Kenya's economy is market-based, and is East and central Africa's hub for Financial, Communication and Transportation services. As at May 2010, economic prospects are positive with 4-5% GDP growth expected, largely because of expansions in tourism, telecommunications, transport, construction and a recovery in agriculture. These improvements are supported by a large pool of English speaking professional workers. There is a high level of computer literacy, especially among the youth. The government, generally perceived as investment friendly, has enacted several
regulatory reforms to simplify both foreign and local investment.
An increasingly significant portion of Kenya's foreign inflows is from remittances by non-resident Kenyans who work in the US, Middle East, Europe and Asia. Compared to its neighbors, Kenya has a well developed social and physical infrastructure. It is considered the main alternative location to South Africa, for major corporations seeking entry into the African continent.
Although Kenya is the most industrially developed country in East Africa, manufacturing still accounts for only 14 percent of gross domestic product (GDP). Industrial activity, concentrated around the three largest urban centers, Nairobi, Mombasa, and Kisumu, is dominated by food-processing industries such as grain milling, beer production, and sugarcane crushing, and the fabrication of consumer goods, e.g., vehicles from kits.
Kenya also has an oil refinery that processes imported crude petroleum into petroleum products, mainly for the domestic market. In addition, a substantial and expanding informal sector engages in small-scale manufacturing of household goods, motor-vehicle parts, and farm implements.
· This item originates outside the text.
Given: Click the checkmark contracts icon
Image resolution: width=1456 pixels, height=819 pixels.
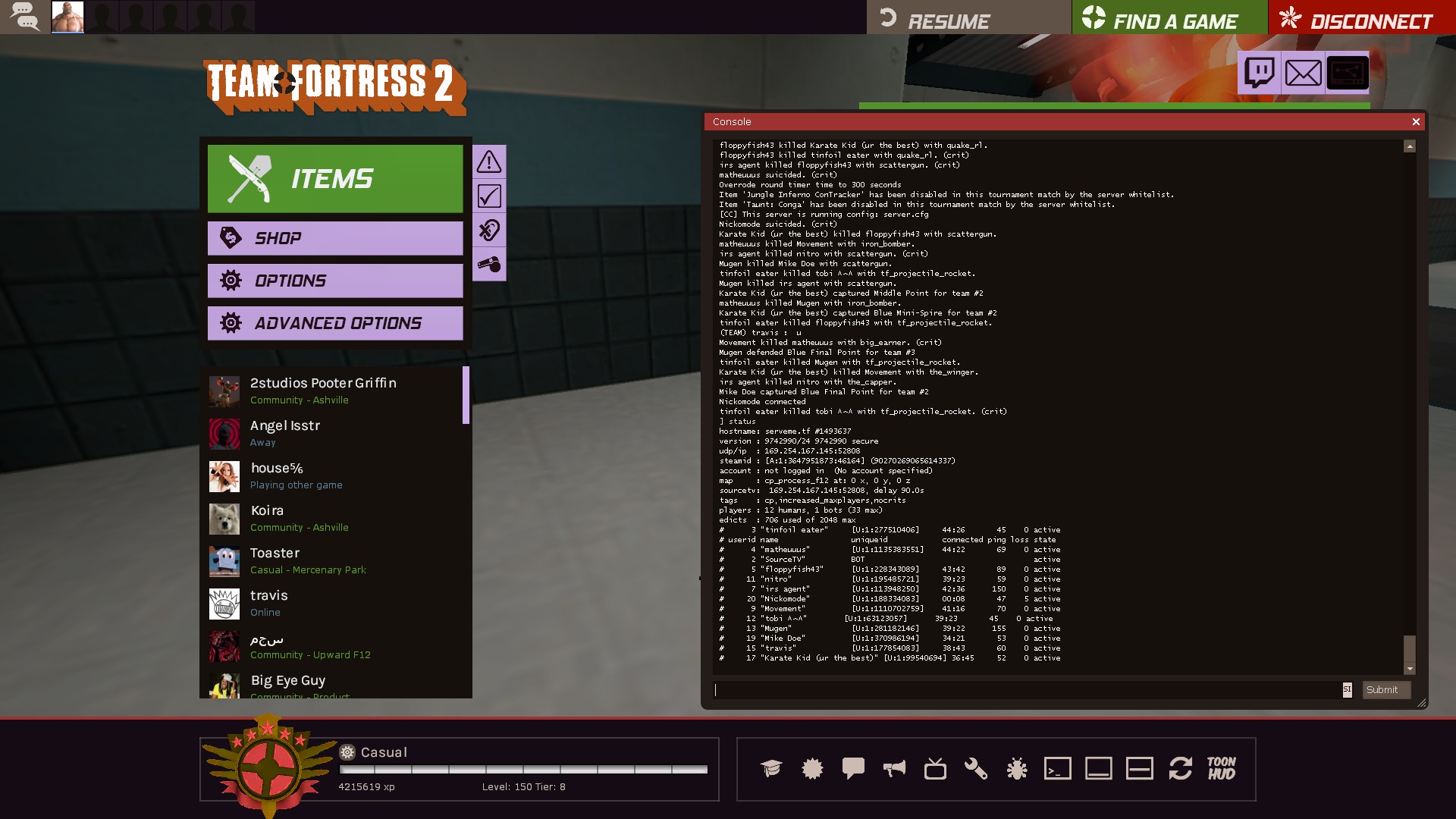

About half of the investment in the industrial sector is foreign, with the United Kingdom providing half. The United States is the second largest investor.
Kenya's inclusion among the beneficiaries of the U.S. Government's African Growth and Opportunity Act (AGOA) has given a boost to manufacturing in recent years. Since AGOA took effect in 2000, Kenya's clothing sales to the United States increased from US$44 million to US$270 million (2006). Other initiatives to strengthen manufacturing have been the new government's favorable tax measures, including the removal of duty on capital equipment and other raw materials.